[What the task requires] Please continue the forum thread about whether a developer tool with no entry barriers should be written in C, picking up right after its final sentence.

---- Text shown

I want to write a tool without usage entry barriers. Do I have to write it in C? [closed]

Closed. This question is opinion-based. It is not currently accepting answers.
Want to improve this question? Update the question so it can be answered with facts and citations by editing this post.
Closed 8 years ago.
Improve this question
I want to write an open-source tool for use by developers. I want to eliminate entry barriers, so if they like the idea, they just get the tool and start playing with it.
In particular, I don't want an "Oh, should I also install 200Mb of ThatLanguage runtime libraries? Oh, so they don't build on my latest version of Linux?" entry barrier.
Should I write this tool in C, then? Or is Python, or Java, or whatever, already sufficiently widespread to not worry about this sort of things altogether (everyone already has them installed)?
Well, of course I know that they are freaking hugely widespread, but still - are there any major benefits to writing a super-lightweight zero-dependency tool, or am I being too much of a perfectionist?
Just write it first. If it is worth it people will use it.
Beyond that, (almost) everyone has Java, Python, and Ruby installed (especially devs). Some languages are still esoteric enough that it might not be worth it for 'that one app' (erlang, haskell, etc.).
Just write it though, that's the important part. From there it can be ported, rewritten, adopted, but none of that can happen if the tool isn't written first.
It won't help if people don't know C.
If you write your own DSL, you can have people use that API and not worry about which language you choose.
Write it in whatever common language you like. Everybody has installed .NET framework or JVM. The only difference between your C approach and Java or C# is, that you would link additional libraries directly to your program (opposed to standard libraries).
On the other hand I would hesitate to write it in some exotic language, for example smalltalk, because normal user does not know what is it squak or smalltalk itself and could be worried about installing the wierd thing :-).
I also think, that you should be concerned more about developers, because you write, you want it to be open source. I dont know anyone, who wants to write his own Swing, Spring or any other framework just to be independent of something. Also its (usually) much faster and easier to write it in JIT Language, than to code it in assembler...
I'm going to suggest what Reese suggested but take a slightly different approach: write it first, preferably in a language that allows you to quickly prototype and develop your program. Then, and this is the most important part, document the protocal you've developed.

--------
---- Available data

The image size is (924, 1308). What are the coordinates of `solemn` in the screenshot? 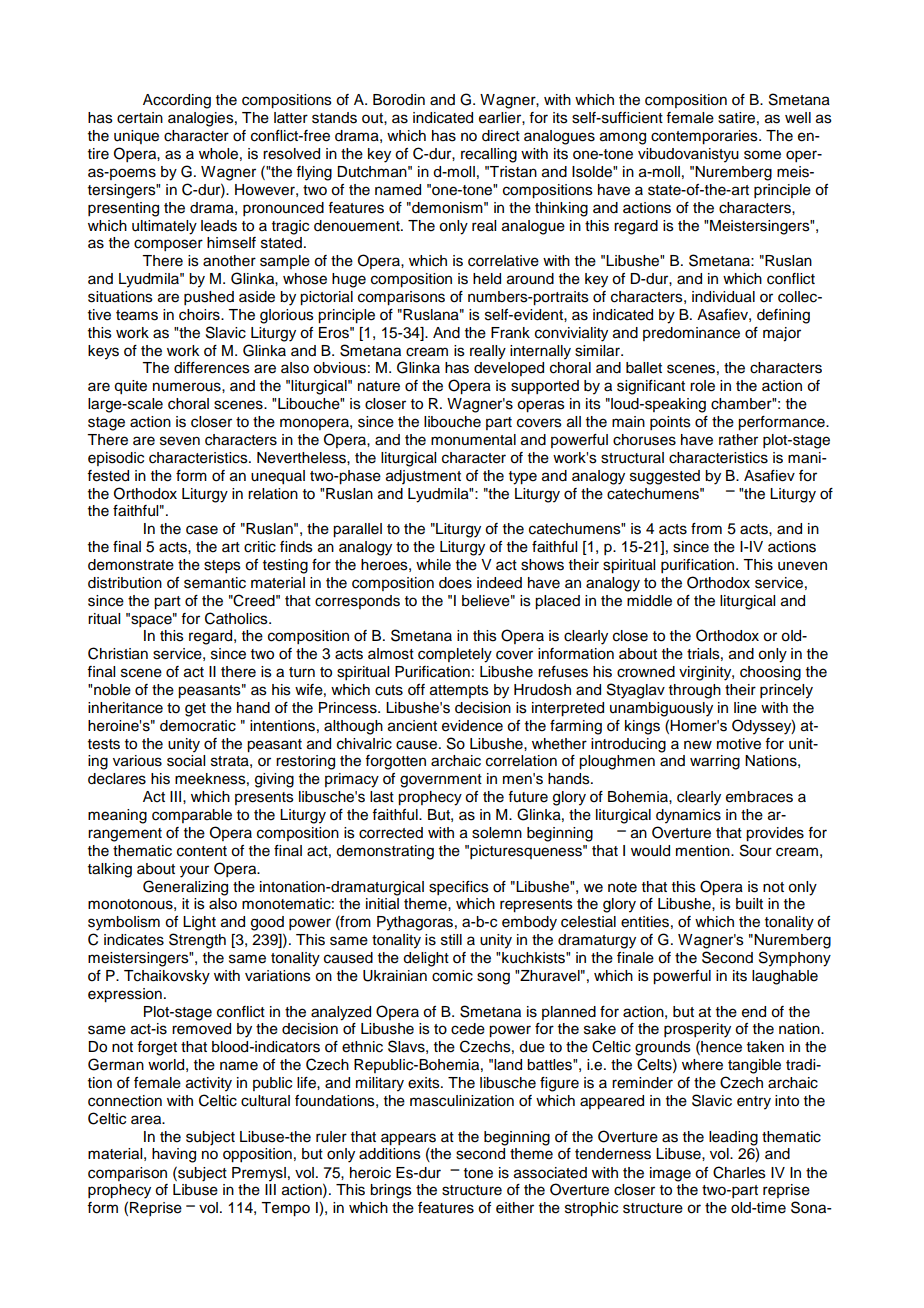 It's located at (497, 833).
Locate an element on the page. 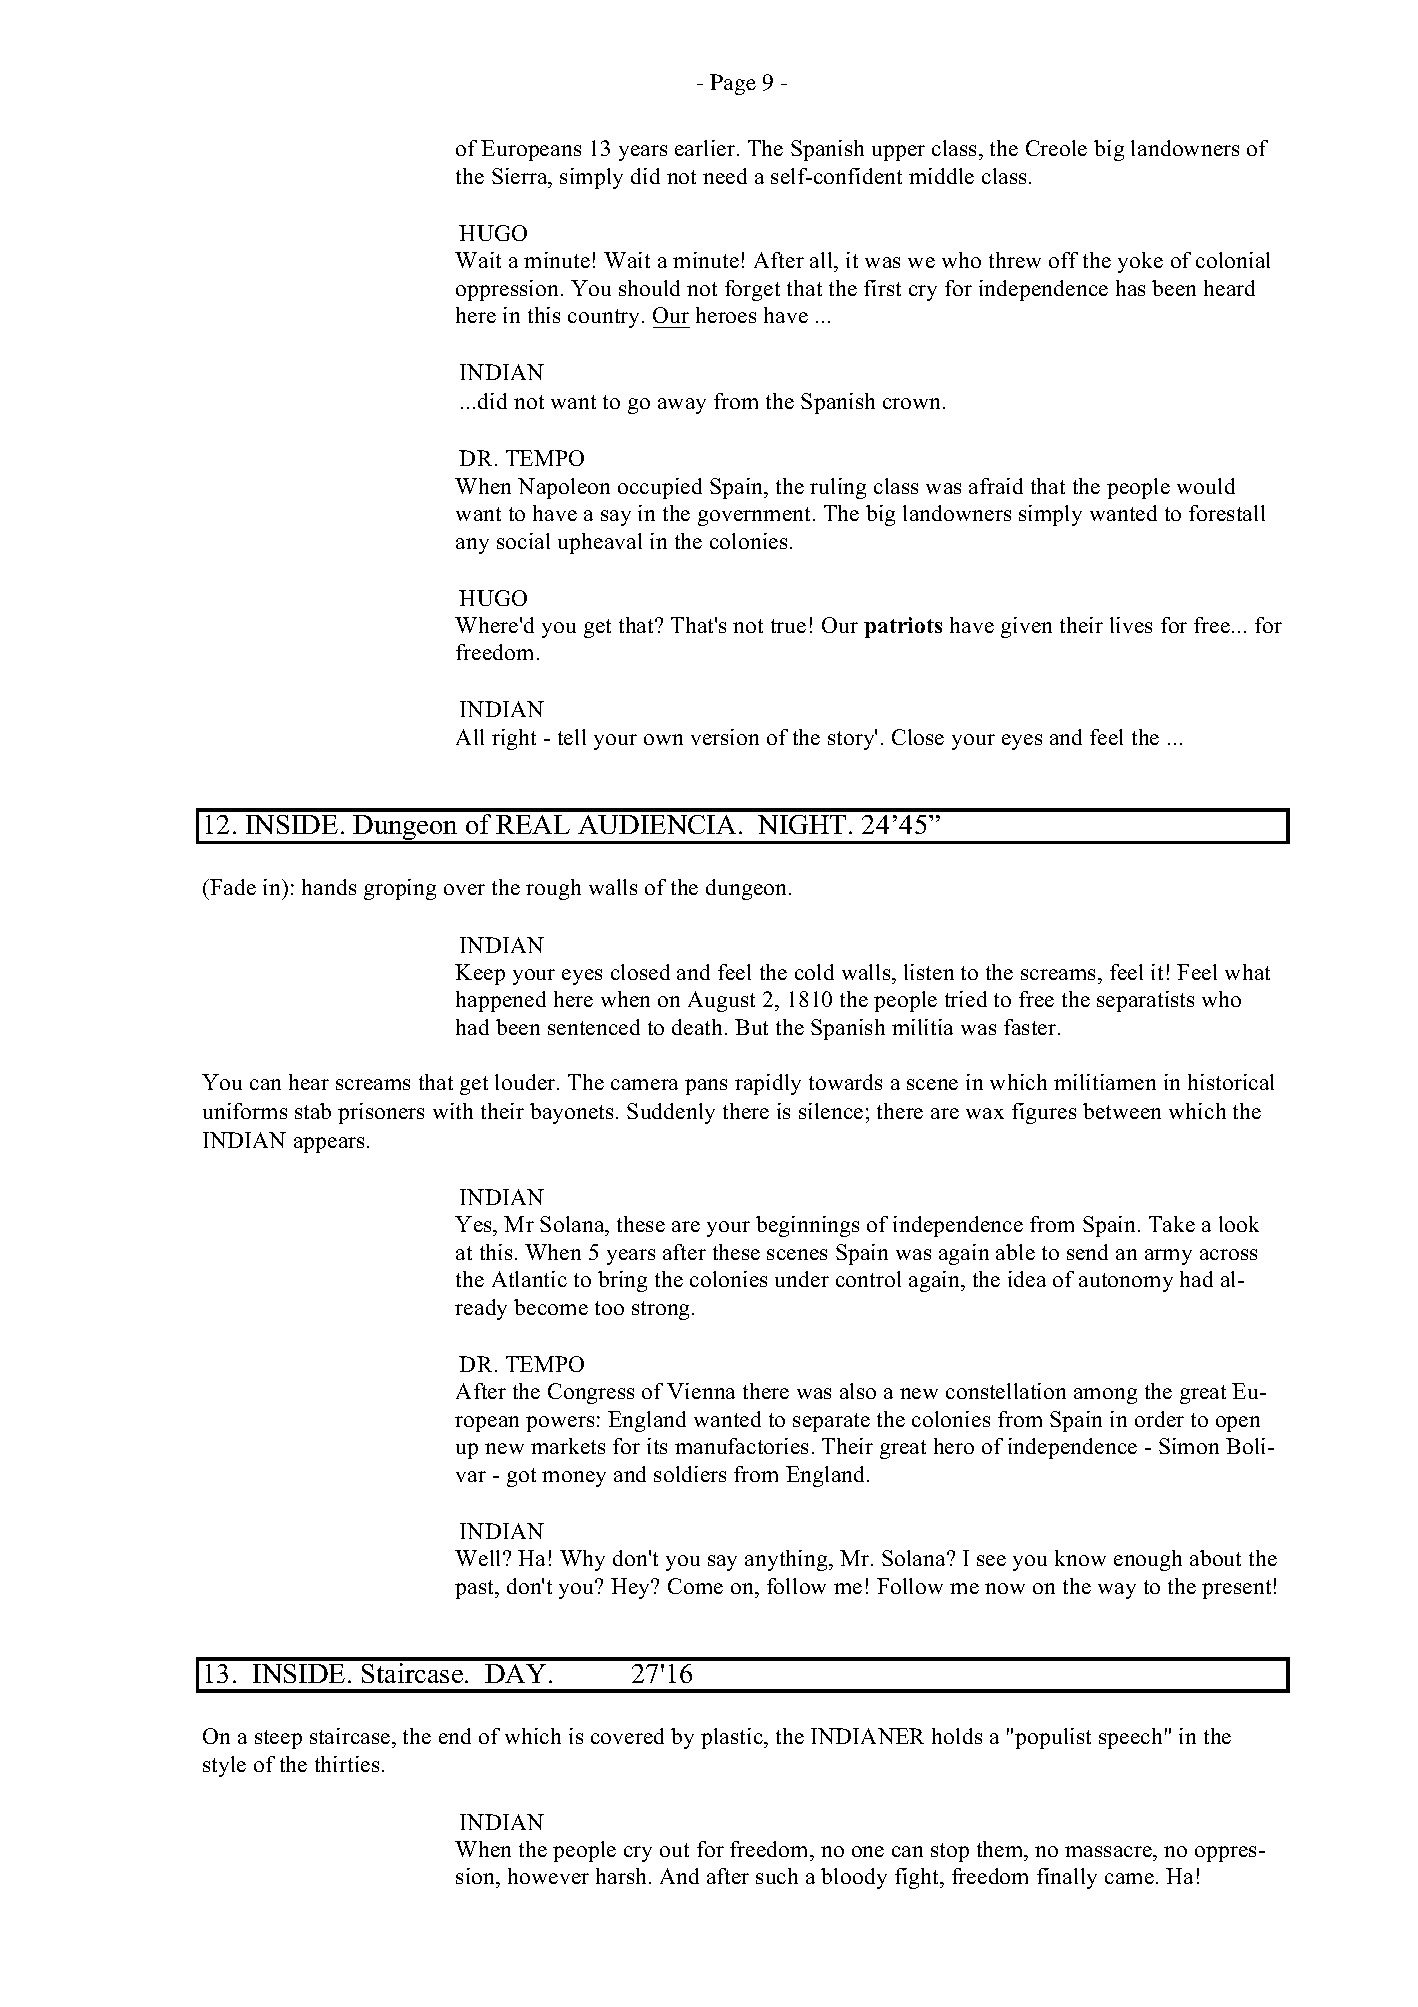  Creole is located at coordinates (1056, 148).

--------

[Response to this task]
I'm giving this advice because you mentioned that your "application" may later have bindings in lots of different languages and it is a client/server architecture. Well, two of the biggest applications in the world started out like this.
Bittorrent started out as Python code. This allowed very quick prototyping of the concept to get it working. The main thing that it had going for it was that the original code was well written and well documented. This later on allowed other people to port the protocol to other languages.
HTTP and HTML is an even bigger success story and started out with an even less popular language at the time it was written: objective-C. Even better than bittorrent, the protocol itself is very simple and very well documented. People didn't care that the original implementation was in a language that they've never seen before that uses square brackets in strange ways on a NeXT cube. The concept and execution was good and people quickly ported it to their favourite programming languages. Again, objective-C was chosen to aid in quick prototyping. Legend has it that the original implementation was written in just a couple of days.
I would say yes, you have to write it in C. If it were written in any language other than C (except perhaps C++ or Perl), I would definitely stop to consider whether the necessary build tools, runtime tools, and/or interpreter for that language would be available everywhere I might need the tool before getting myself dependent upon it. If the tool were meant for use in build scripts, I would consider it a complete show-stopper, since I can't expect anyone who wants to build my software to have random arbitrary language environments installed.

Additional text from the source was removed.